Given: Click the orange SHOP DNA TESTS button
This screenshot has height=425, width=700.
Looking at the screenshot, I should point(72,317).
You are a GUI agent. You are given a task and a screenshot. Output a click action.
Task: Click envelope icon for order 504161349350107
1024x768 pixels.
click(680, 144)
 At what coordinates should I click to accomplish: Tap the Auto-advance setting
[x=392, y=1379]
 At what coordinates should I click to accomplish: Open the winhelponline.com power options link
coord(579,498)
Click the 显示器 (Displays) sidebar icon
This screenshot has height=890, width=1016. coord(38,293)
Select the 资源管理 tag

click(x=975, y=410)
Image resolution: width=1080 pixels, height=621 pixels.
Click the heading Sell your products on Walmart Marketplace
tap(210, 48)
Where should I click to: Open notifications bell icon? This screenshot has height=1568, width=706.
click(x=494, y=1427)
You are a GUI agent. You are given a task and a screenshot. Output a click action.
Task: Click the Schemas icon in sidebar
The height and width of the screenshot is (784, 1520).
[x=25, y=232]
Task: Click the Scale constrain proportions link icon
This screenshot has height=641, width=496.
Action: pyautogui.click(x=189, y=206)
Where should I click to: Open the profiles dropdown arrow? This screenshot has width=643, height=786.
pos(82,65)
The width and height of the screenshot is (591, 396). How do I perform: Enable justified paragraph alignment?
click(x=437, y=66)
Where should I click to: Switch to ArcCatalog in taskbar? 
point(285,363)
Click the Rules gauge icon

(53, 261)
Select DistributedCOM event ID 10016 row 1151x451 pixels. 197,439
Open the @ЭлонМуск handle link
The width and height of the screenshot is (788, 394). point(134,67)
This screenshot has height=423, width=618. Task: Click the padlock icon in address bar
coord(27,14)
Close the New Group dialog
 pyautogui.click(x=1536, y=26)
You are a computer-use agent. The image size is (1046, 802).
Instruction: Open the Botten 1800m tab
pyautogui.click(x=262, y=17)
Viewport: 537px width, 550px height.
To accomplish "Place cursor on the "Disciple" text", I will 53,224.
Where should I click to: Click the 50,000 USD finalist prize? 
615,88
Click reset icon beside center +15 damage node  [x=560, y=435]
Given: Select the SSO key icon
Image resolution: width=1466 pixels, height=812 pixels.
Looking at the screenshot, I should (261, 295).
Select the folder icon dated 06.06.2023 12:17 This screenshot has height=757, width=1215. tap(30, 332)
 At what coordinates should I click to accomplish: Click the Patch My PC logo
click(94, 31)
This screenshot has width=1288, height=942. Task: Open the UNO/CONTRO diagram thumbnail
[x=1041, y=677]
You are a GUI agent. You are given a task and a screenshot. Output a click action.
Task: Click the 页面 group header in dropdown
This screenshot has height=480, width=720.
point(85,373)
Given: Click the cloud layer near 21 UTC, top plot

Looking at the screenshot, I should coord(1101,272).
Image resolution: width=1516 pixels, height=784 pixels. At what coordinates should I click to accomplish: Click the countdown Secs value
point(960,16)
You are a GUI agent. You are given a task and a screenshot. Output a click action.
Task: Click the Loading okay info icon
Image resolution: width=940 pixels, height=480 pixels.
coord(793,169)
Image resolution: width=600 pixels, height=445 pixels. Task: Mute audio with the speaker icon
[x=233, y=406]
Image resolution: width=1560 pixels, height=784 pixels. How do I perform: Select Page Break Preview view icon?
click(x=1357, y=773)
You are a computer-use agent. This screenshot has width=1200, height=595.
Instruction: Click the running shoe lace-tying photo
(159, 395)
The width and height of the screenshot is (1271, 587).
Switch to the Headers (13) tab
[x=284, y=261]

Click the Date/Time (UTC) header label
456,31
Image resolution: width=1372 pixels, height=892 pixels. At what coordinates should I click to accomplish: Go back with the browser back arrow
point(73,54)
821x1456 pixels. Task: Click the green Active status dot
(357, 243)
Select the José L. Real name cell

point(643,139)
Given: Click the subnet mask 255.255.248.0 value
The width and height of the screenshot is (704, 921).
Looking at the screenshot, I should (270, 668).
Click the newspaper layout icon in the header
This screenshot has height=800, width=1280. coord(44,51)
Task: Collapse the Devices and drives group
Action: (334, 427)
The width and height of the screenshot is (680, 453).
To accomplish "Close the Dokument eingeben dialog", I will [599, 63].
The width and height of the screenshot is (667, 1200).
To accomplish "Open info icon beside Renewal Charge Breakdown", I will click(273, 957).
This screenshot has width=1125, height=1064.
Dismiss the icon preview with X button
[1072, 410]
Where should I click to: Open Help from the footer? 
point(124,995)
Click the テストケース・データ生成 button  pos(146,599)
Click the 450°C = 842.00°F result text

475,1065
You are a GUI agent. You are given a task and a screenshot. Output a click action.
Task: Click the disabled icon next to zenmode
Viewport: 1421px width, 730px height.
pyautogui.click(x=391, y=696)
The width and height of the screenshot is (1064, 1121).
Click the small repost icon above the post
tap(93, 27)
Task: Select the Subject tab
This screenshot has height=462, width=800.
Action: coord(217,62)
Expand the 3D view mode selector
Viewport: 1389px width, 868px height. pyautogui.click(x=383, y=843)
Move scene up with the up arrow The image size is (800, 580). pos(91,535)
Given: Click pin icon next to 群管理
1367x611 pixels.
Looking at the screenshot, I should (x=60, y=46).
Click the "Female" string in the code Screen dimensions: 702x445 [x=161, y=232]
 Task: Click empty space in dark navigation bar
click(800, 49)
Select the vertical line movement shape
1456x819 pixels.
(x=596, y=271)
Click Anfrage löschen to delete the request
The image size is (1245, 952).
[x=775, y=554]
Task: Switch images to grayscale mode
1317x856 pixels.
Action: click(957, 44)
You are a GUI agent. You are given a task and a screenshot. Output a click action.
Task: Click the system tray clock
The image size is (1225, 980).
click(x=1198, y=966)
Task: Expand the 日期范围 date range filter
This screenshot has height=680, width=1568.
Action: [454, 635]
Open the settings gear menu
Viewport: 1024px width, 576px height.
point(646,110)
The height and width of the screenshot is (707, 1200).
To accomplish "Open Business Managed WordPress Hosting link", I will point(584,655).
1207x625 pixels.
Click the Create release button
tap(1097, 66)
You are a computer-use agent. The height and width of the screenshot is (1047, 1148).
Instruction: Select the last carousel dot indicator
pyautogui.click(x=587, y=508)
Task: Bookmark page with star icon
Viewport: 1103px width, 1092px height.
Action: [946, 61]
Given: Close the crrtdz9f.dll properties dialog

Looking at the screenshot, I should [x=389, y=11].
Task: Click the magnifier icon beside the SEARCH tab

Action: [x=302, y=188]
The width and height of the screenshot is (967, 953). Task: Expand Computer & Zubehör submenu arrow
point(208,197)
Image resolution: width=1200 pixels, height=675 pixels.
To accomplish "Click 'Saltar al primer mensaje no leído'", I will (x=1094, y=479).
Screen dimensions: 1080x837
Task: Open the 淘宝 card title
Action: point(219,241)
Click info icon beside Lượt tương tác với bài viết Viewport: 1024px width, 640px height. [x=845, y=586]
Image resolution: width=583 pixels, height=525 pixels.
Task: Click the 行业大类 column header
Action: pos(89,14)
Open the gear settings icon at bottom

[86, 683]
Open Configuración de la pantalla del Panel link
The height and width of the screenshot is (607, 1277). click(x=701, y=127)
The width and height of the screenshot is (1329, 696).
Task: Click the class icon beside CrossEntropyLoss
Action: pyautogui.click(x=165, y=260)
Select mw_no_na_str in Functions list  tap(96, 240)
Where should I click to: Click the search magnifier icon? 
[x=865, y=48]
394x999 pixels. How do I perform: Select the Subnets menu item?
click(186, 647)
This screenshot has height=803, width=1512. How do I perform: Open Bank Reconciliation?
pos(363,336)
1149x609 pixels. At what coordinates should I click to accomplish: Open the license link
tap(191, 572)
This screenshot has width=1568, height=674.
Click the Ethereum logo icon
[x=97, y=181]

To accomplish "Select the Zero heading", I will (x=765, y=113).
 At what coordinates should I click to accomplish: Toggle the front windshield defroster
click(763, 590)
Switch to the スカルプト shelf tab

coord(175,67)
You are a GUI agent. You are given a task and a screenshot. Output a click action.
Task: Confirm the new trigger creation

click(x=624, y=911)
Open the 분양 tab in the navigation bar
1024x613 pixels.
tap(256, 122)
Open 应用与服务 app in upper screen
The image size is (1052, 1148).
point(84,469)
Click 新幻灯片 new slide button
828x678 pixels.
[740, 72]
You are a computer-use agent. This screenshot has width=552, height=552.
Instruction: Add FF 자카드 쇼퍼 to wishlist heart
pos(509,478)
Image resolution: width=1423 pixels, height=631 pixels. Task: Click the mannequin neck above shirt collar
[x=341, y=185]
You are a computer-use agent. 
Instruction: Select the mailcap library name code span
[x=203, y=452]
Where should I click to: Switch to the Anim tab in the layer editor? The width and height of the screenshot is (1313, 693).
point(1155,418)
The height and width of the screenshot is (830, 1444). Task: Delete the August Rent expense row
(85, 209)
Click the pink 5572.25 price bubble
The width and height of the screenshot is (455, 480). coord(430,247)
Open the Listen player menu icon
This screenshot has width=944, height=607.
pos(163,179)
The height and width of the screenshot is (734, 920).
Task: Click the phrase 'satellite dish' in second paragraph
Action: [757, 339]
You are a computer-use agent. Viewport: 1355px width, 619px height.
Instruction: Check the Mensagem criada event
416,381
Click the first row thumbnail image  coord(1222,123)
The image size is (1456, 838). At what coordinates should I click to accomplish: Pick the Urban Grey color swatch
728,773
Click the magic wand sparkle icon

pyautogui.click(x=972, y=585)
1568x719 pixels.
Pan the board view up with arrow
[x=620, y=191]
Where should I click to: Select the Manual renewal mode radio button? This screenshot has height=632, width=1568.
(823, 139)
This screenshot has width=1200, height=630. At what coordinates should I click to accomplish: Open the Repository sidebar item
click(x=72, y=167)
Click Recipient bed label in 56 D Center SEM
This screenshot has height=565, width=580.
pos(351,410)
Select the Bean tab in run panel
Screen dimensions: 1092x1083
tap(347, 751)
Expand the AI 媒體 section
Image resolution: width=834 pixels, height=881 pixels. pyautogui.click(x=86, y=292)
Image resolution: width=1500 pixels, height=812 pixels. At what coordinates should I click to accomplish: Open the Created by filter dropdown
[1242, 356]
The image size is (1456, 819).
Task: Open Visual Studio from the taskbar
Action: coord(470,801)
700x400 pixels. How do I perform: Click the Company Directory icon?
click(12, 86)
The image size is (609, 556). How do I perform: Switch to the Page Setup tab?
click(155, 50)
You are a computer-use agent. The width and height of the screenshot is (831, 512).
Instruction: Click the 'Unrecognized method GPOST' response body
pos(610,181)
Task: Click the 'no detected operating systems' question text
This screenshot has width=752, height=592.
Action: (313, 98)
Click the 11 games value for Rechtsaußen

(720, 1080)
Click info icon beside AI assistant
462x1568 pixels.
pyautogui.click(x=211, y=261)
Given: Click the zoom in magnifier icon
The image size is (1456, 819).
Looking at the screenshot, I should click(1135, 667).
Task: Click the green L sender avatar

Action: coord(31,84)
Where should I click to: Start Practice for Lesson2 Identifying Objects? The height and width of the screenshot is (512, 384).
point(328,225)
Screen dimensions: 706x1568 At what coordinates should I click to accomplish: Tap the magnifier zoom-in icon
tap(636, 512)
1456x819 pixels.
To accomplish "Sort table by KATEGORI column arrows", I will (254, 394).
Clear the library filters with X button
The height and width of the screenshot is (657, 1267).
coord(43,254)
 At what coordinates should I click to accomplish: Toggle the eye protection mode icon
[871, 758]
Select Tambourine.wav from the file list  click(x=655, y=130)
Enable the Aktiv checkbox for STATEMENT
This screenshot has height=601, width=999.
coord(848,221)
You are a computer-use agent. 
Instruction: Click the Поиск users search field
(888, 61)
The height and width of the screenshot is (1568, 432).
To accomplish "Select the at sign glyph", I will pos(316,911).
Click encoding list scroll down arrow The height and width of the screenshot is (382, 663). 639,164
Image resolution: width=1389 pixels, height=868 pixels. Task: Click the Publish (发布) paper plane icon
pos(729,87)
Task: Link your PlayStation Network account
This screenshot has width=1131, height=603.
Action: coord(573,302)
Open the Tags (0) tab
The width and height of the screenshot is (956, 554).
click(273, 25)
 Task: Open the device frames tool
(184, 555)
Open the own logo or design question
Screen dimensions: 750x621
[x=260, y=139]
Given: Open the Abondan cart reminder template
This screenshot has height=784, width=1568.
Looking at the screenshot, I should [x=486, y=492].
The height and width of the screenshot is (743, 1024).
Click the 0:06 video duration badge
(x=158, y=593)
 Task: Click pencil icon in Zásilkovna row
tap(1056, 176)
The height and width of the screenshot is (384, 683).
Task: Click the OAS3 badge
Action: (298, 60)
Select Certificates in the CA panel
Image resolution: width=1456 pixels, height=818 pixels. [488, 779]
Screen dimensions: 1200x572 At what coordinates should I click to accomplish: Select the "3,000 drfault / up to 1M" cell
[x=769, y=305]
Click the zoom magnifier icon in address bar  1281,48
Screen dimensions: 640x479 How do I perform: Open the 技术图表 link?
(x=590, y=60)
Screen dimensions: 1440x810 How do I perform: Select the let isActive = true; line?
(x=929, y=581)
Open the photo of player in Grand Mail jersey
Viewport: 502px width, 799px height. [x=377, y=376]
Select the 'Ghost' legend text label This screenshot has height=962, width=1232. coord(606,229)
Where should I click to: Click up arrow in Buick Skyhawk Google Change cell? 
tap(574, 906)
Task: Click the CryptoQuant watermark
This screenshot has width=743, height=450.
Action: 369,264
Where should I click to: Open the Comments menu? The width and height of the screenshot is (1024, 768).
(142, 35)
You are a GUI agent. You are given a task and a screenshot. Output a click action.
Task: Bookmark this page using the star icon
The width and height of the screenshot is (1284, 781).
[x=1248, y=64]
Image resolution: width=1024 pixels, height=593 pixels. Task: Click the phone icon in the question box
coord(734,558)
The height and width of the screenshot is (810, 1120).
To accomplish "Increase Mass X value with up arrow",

■ **Aim of the task**:
Show each line of the records above that contains the string "text".

■ **Written solution**:
To accomplish "Place cursor on the "Disciple" text", I will 53,224.
Click the 450°C = 842.00°F result text
Task: Click the 'no detected operating systems' question text
Select the 'Ghost' legend text label This screenshot has height=962, width=1232. coord(606,229)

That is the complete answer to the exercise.